I stumbled upon an interesting character while skyping. I was initially interested to send an empty message but, since Skype has some validation rules, it doesn't allow empty messages.
But, with a few ALT+NUMPAD
ASCII symbols I saw that for alt+777
it returns ○
on most editors and ̉
on skype, which delivers an empty-like message and this is where curiosity got to me. I started to abuse this symbol and noticed that it can overlap other characters. So if I write the ASCII symbol on a word, the result would be a ̉mủt̉ả̉̉̉t̉ẻd̉W̉ỏ̉r̉̉d̉̉
.
You can see for yourself that "̉mủt̉ả̉̉̉t̉ẻd̉W̉ỏ̉r̉̉d̉̉".length == 24
while "mutatedWord".length == 11
.
And the funny thing is that, up until now, I could only generate that weird aphostrophy on skype, anywhere else it results in ○
.
Can someone explain this behavior to me?
You're writing Unicode codepoint 777 (but usually notated in hex as U+0307).
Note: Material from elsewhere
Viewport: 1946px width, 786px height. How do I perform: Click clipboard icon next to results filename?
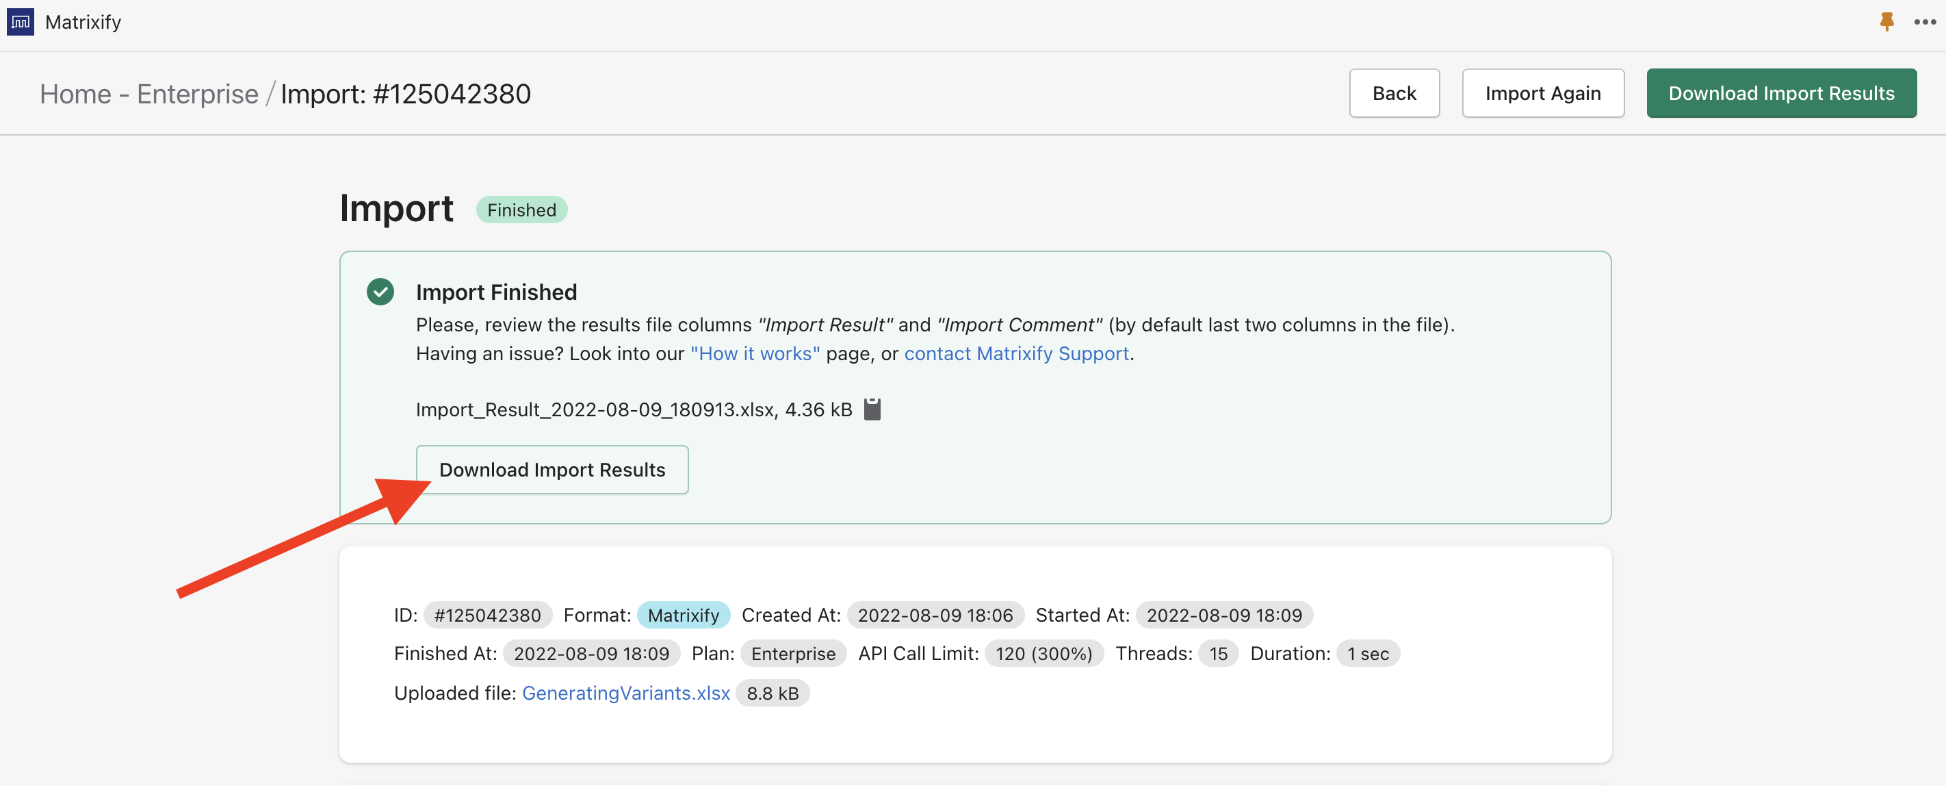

This codepoint is one of Unicode's combinbing characters, namely "combining hook above". You've already discovered what they do: they add a diacritic to the next character.
If there's no letter following, there's no consisitent behavior. If Skype renders it differently from the other apps you've tried, it probably is using a different font engine.